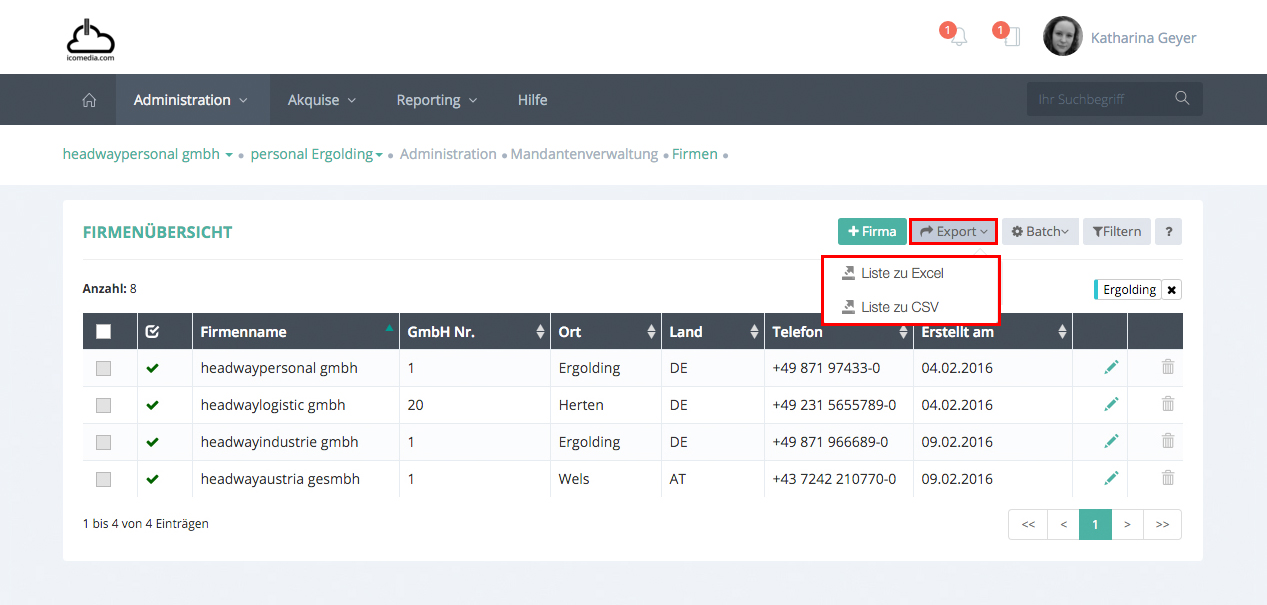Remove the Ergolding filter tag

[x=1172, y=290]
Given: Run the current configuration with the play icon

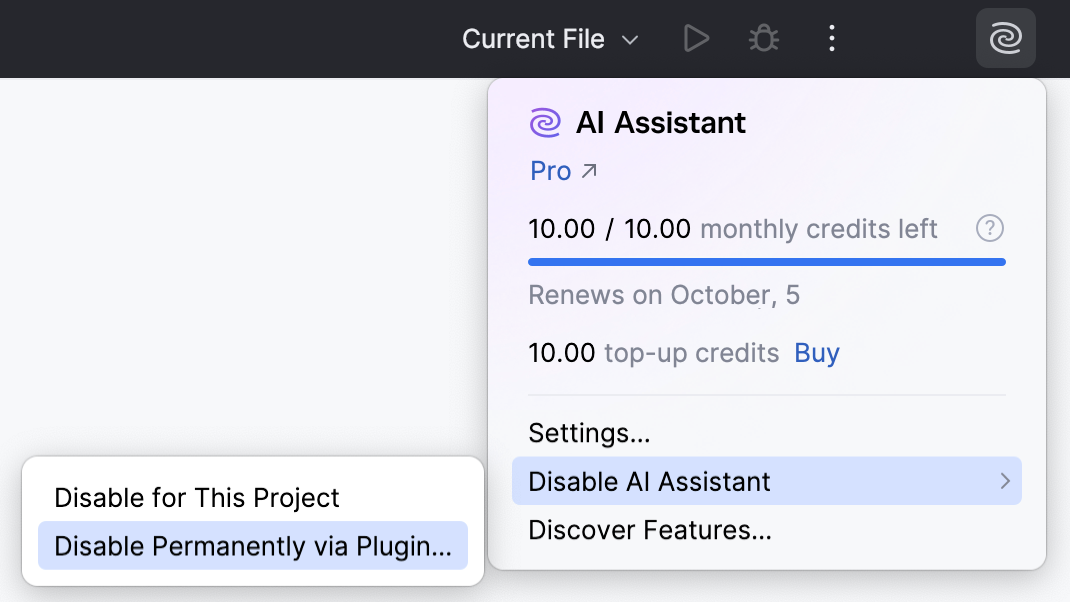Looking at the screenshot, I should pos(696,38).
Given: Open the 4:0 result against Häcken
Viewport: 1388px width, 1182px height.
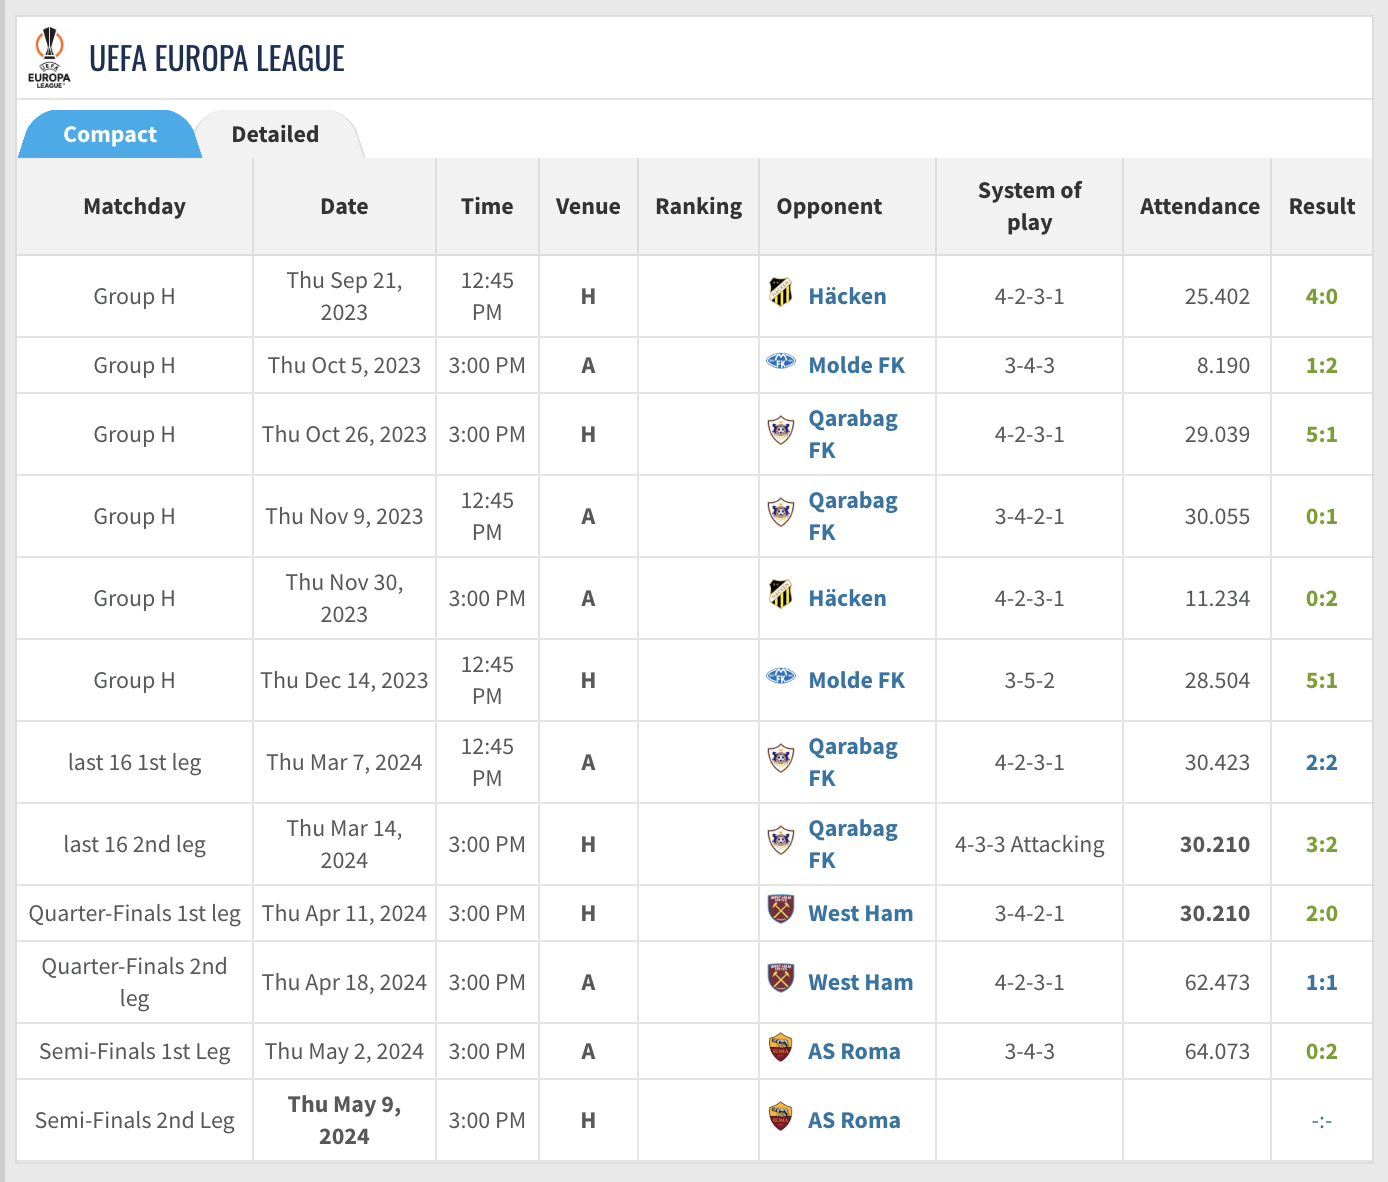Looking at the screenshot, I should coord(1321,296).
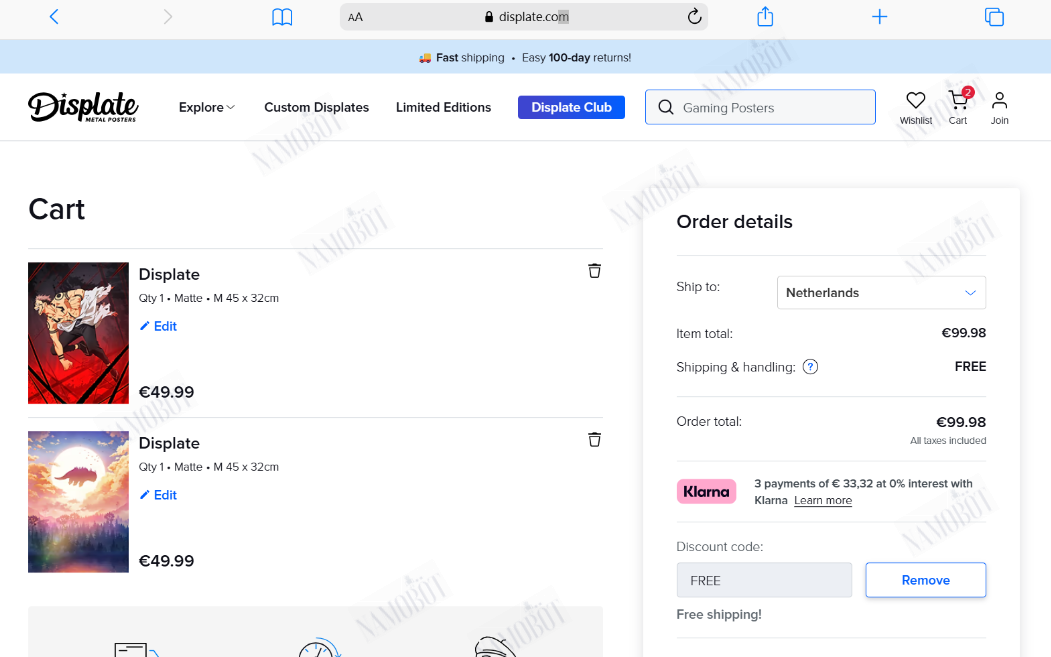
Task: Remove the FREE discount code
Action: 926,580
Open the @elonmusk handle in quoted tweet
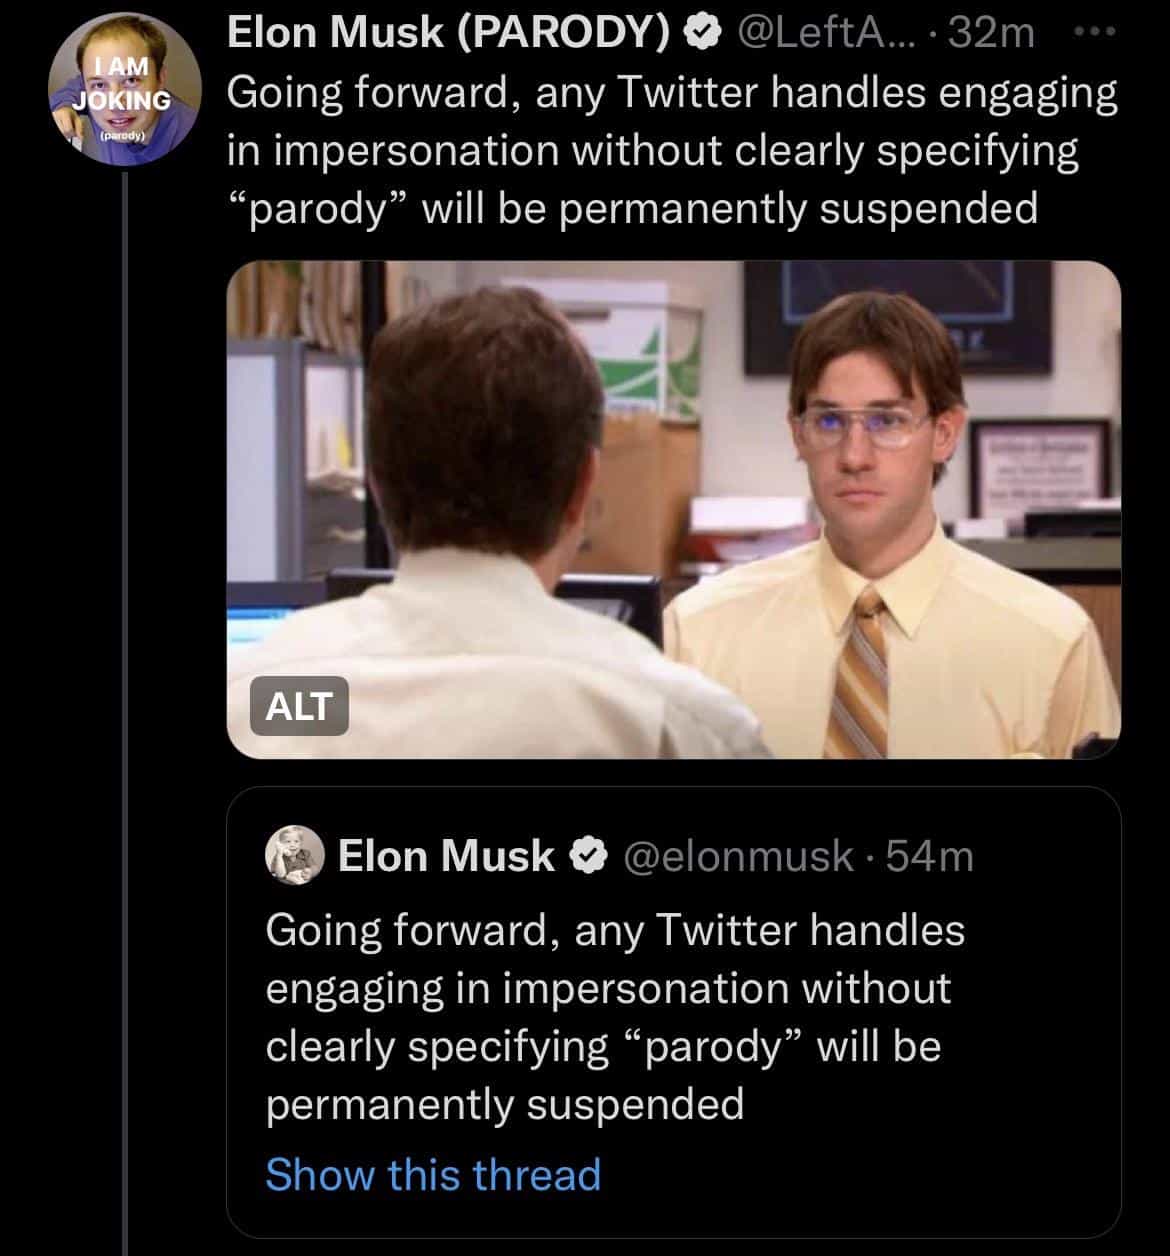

### Problem
For this exercise, retype exactly, and only, the lines from the line with "Given: Open the 4:0 result against Häcken" through the last line of the material above, both included. Pictures stay out.

### Answer
Given: Open the 4:0 result against Häcken
Viewport: 1388px width, 1182px height.
Looking at the screenshot, I should coord(1321,296).
Task: Remove the FREE discount code
Action: 926,580
Open the @elonmusk handle in quoted tweet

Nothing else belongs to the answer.